[Opening Excerpted data section]
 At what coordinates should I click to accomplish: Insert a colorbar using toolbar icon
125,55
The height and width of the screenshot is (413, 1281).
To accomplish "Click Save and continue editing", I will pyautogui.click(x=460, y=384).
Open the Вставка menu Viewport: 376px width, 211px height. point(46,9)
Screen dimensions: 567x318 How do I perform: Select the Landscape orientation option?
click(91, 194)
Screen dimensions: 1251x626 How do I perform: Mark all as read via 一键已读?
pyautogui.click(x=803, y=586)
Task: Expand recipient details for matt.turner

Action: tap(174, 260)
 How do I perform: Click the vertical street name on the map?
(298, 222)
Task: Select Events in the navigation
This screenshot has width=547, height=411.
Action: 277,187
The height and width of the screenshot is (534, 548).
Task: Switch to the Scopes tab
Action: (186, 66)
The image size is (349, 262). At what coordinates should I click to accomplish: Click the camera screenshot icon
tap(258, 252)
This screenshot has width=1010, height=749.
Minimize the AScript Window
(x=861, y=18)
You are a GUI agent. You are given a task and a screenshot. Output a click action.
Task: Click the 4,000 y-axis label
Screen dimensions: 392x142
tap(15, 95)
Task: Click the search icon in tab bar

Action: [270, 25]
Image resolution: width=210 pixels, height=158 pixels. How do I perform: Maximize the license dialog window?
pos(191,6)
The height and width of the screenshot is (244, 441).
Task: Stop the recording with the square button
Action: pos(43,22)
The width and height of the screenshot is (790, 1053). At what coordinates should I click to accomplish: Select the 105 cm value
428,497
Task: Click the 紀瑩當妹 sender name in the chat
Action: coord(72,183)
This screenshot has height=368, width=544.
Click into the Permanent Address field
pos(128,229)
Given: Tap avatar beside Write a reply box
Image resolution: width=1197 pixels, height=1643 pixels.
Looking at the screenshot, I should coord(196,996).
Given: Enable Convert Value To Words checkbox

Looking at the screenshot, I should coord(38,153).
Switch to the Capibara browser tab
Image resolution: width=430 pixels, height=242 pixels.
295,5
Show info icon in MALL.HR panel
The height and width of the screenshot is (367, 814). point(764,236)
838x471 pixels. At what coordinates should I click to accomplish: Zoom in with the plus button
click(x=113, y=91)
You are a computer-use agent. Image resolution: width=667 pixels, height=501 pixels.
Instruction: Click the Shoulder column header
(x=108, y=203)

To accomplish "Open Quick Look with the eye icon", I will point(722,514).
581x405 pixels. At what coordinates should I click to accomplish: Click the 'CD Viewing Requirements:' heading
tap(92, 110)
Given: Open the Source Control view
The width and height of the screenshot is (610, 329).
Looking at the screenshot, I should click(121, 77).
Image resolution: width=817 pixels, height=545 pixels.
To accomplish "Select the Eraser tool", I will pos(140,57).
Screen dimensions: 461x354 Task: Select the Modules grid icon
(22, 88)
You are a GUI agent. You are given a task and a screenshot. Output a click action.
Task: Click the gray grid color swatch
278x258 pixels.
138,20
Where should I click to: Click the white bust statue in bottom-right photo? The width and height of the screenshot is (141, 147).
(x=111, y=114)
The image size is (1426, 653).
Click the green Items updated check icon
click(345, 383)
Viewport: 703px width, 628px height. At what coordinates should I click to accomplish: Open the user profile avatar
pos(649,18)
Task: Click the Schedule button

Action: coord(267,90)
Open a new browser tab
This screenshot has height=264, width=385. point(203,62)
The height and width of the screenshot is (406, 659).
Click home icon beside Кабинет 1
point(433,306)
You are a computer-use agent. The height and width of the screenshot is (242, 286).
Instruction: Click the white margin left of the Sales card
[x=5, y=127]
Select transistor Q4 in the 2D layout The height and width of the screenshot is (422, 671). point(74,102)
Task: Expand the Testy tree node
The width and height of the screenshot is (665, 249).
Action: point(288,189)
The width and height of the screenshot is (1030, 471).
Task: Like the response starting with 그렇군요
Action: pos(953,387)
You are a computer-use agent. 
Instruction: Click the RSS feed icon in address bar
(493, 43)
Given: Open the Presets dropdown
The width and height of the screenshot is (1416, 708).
[Closing Excerpted data section]
- **Your objective**
Word for word, copy out the records.

- **Response area**
 At what coordinates should I click to accomplish: Insert a colorbar using toolbar icon
125,55
The height and width of the screenshot is (413, 1281).
To accomplish "Click Save and continue editing", I will pyautogui.click(x=460, y=384).
Open the Вставка menu Viewport: 376px width, 211px height. point(46,9)
Screen dimensions: 567x318 How do I perform: Select the Landscape orientation option?
click(91, 194)
Screen dimensions: 1251x626 How do I perform: Mark all as read via 一键已读?
pyautogui.click(x=803, y=586)
Task: Expand recipient details for matt.turner

Action: tap(174, 260)
 How do I perform: Click the vertical street name on the map?
(298, 222)
Task: Select Events in the navigation
This screenshot has width=547, height=411.
Action: 277,187
The height and width of the screenshot is (534, 548).
Task: Switch to the Scopes tab
Action: (186, 66)
The image size is (349, 262). At what coordinates should I click to accomplish: Click the camera screenshot icon
tap(258, 252)
This screenshot has width=1010, height=749.
Minimize the AScript Window
(x=861, y=18)
You are a GUI agent. You are given a task and a screenshot. Output a click action.
Task: Click the 4,000 y-axis label
Screen dimensions: 392x142
tap(15, 95)
Task: Click the search icon in tab bar

Action: [270, 25]
Image resolution: width=210 pixels, height=158 pixels. How do I perform: Maximize the license dialog window?
pos(191,6)
The height and width of the screenshot is (244, 441).
Task: Stop the recording with the square button
Action: pos(43,22)
The width and height of the screenshot is (790, 1053). At what coordinates should I click to accomplish: Select the 105 cm value
428,497
Task: Click the 紀瑩當妹 sender name in the chat
Action: coord(72,183)
This screenshot has height=368, width=544.
Click into the Permanent Address field
pos(128,229)
Given: Tap avatar beside Write a reply box
Image resolution: width=1197 pixels, height=1643 pixels.
Looking at the screenshot, I should coord(196,996).
Given: Enable Convert Value To Words checkbox

Looking at the screenshot, I should coord(38,153).
Switch to the Capibara browser tab
Image resolution: width=430 pixels, height=242 pixels.
295,5
Show info icon in MALL.HR panel
The height and width of the screenshot is (367, 814). point(764,236)
838x471 pixels. At what coordinates should I click to accomplish: Zoom in with the plus button
click(x=113, y=91)
You are a computer-use agent. Image resolution: width=667 pixels, height=501 pixels.
Instruction: Click the Shoulder column header
(x=108, y=203)

To accomplish "Open Quick Look with the eye icon", I will point(722,514).
581x405 pixels. At what coordinates should I click to accomplish: Click the 'CD Viewing Requirements:' heading
tap(92, 110)
Given: Open the Source Control view
The width and height of the screenshot is (610, 329).
Looking at the screenshot, I should click(121, 77).
Image resolution: width=817 pixels, height=545 pixels.
To accomplish "Select the Eraser tool", I will pos(140,57).
Screen dimensions: 461x354 Task: Select the Modules grid icon
(22, 88)
You are a GUI agent. You are given a task and a screenshot. Output a click action.
Task: Click the gray grid color swatch
278x258 pixels.
138,20
Where should I click to: Click the white bust statue in bottom-right photo? The width and height of the screenshot is (141, 147).
(x=111, y=114)
The image size is (1426, 653).
Click the green Items updated check icon
click(345, 383)
Viewport: 703px width, 628px height. At what coordinates should I click to accomplish: Open the user profile avatar
pos(649,18)
Task: Click the Schedule button

Action: coord(267,90)
Open a new browser tab
This screenshot has height=264, width=385. point(203,62)
The height and width of the screenshot is (406, 659).
Click home icon beside Кабинет 1
point(433,306)
You are a computer-use agent. The height and width of the screenshot is (242, 286).
Instruction: Click the white margin left of the Sales card
[x=5, y=127]
Select transistor Q4 in the 2D layout The height and width of the screenshot is (422, 671). point(74,102)
Task: Expand the Testy tree node
The width and height of the screenshot is (665, 249).
Action: point(288,189)
The width and height of the screenshot is (1030, 471).
Task: Like the response starting with 그렇군요
Action: pos(953,387)
You are a computer-use agent. 
Instruction: Click the RSS feed icon in address bar
(493, 43)
Given: Open the Presets dropdown
The width and height of the screenshot is (1416, 708).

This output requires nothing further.